"Remember when we brought Paul Henry back to Breakfast? I'd already hired Paul twice before. He always leaves. He gets bored, he has a lot of money so he always leaves," he said, adding that Henry is "a good guy to work with".
"He came on and he did great on ratings in the morning, he really put it on the map."
Harris said that, while everyone was celebrating the ratings Henry was bringing in the morning, he could tell the overall results were "not great".
"The overall rating was sliding.
"We weren't even rating overall despite the fact that he was killing it with Breakfast.
"I said at the time this wasn't great. He's gonna leave and when he leaves we're gonna be in trouble," Harris said.

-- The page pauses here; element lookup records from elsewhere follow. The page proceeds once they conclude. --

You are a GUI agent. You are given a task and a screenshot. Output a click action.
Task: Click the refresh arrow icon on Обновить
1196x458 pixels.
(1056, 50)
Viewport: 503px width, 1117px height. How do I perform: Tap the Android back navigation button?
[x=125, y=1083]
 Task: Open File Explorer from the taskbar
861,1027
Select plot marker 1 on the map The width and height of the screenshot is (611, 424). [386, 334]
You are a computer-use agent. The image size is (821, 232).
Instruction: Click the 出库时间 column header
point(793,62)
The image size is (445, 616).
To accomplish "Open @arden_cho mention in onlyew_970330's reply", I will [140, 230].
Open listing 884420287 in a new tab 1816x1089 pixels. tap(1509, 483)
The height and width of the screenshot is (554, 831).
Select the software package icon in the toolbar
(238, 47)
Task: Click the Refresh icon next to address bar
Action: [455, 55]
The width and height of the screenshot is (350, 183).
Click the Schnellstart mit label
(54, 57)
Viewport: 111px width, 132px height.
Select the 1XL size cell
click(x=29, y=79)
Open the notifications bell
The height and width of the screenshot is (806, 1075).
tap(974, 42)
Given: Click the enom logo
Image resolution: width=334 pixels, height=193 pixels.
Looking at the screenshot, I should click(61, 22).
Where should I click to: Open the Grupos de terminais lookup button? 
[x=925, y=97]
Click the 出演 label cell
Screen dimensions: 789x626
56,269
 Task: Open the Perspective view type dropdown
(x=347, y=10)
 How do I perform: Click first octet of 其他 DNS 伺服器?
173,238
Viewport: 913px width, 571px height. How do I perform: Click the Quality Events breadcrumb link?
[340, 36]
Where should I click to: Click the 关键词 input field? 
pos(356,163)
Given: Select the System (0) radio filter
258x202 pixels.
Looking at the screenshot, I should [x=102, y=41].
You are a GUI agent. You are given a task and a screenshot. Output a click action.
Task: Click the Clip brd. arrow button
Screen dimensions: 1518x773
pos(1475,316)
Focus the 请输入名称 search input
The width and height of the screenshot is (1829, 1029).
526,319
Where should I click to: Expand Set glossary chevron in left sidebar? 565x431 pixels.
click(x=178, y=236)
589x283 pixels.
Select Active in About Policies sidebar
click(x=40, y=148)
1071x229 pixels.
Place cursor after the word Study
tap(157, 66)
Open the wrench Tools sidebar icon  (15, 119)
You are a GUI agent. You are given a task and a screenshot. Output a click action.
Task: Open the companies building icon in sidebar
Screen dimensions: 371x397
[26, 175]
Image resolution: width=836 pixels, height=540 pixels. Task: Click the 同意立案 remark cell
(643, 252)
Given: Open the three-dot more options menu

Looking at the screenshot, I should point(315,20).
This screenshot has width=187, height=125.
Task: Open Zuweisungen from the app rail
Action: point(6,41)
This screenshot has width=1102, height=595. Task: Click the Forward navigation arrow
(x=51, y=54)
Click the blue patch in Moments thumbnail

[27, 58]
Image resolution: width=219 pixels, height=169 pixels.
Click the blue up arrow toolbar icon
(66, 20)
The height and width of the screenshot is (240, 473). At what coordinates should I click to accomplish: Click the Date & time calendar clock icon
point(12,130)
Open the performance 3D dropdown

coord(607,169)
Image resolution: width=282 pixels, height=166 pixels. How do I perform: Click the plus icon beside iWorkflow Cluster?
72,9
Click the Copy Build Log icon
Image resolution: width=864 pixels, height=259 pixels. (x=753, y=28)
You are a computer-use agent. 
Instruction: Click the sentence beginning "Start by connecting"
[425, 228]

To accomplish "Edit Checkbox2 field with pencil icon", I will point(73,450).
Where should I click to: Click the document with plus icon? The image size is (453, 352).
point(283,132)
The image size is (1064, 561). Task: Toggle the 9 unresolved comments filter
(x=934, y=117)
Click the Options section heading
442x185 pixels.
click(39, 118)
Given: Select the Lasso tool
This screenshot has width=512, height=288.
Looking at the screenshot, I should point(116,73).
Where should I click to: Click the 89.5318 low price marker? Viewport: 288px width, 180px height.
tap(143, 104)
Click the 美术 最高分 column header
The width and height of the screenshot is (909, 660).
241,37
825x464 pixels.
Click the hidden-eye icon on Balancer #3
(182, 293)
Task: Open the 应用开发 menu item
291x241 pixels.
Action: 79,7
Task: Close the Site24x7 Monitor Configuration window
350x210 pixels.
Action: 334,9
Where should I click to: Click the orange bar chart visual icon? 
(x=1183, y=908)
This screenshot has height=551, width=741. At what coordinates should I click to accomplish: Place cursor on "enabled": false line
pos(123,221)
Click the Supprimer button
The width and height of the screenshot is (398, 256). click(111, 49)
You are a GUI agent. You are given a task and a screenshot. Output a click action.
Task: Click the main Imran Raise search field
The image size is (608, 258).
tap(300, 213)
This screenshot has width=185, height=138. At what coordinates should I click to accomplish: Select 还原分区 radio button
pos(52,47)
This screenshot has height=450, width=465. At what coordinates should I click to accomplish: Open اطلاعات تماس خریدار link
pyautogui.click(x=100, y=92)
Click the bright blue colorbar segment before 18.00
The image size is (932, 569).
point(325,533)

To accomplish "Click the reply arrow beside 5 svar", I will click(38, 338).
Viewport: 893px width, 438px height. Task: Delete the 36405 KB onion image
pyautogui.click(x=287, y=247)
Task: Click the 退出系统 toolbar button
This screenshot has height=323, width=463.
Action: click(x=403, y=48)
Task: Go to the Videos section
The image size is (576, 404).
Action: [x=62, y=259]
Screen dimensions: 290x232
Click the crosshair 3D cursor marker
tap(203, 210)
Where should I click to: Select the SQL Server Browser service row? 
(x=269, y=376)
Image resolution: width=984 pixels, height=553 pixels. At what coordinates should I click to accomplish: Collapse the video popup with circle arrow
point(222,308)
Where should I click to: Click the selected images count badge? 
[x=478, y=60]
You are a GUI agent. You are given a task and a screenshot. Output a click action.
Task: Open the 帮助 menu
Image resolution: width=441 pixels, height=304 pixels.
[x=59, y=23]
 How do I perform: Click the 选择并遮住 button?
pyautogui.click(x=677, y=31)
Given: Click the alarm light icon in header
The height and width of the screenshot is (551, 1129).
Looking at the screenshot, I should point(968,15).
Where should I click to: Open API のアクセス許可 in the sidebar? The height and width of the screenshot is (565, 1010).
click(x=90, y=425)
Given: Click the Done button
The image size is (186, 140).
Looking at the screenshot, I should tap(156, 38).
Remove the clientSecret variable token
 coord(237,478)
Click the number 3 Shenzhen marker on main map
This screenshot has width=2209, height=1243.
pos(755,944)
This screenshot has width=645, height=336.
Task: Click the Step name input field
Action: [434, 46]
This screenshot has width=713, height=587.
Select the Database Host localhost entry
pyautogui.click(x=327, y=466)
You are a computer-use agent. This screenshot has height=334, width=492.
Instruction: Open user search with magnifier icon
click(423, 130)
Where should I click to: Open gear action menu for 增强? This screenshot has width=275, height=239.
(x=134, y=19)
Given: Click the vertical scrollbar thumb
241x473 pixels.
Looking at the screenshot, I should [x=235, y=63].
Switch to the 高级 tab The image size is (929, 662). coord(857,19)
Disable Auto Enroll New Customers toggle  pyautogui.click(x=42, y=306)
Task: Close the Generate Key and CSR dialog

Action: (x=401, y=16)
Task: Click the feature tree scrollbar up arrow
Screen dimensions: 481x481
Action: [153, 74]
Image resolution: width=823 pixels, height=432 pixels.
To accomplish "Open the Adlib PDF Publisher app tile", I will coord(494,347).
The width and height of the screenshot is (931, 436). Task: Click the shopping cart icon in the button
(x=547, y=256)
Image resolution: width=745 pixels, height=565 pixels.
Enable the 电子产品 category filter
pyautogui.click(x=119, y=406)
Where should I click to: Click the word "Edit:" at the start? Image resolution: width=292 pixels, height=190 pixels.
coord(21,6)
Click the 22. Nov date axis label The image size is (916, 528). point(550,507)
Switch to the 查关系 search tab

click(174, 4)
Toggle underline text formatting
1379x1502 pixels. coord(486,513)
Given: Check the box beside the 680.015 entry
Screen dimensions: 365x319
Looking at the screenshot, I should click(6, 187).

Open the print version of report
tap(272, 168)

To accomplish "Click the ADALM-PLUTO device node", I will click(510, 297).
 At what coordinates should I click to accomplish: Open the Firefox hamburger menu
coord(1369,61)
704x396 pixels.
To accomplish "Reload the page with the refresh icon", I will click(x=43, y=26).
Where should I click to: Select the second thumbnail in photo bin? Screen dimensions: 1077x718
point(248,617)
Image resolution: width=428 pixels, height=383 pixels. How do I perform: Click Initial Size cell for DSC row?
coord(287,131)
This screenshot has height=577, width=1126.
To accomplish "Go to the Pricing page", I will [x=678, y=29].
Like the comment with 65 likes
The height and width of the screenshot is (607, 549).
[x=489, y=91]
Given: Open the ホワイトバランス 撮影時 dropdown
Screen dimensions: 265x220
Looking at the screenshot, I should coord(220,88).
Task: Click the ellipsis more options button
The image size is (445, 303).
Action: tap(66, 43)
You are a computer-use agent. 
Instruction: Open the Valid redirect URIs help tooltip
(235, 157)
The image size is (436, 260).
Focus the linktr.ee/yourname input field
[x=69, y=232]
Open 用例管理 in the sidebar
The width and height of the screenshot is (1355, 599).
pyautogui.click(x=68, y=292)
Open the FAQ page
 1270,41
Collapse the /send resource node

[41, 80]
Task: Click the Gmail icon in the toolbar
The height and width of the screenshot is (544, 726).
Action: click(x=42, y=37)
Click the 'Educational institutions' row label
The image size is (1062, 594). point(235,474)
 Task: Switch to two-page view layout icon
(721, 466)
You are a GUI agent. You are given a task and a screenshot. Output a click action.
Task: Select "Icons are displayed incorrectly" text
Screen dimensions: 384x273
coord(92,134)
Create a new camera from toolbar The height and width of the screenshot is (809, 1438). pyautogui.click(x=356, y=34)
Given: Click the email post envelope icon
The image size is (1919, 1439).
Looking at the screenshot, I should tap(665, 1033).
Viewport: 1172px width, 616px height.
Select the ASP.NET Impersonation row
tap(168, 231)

He says he was seen as "raining on the parade" but believes he was just being "realistic".
"They didn't listen to me and they should have. I really know this business."
Harris blames the results on "a bunch of people from television who knew nothing about radio" making bad decisions.
"They didn't want to listen. So that's why it's frustrating for me."
The radio show host went on to say that, despite media reports, "it's not about left and right" and the real issue isn't political.
"Talk radio is about ordinary working class people that are probably more conservative than what television people think they are."
According to Harris, the older, 50+, radio audience does not want to hear about issues such as the problems faced by the transgender community. "It's not hate, they're just not interested," he says.
"We're not talking to the people that actually listen to talk radio. Radio is about relatability. That's where we failed."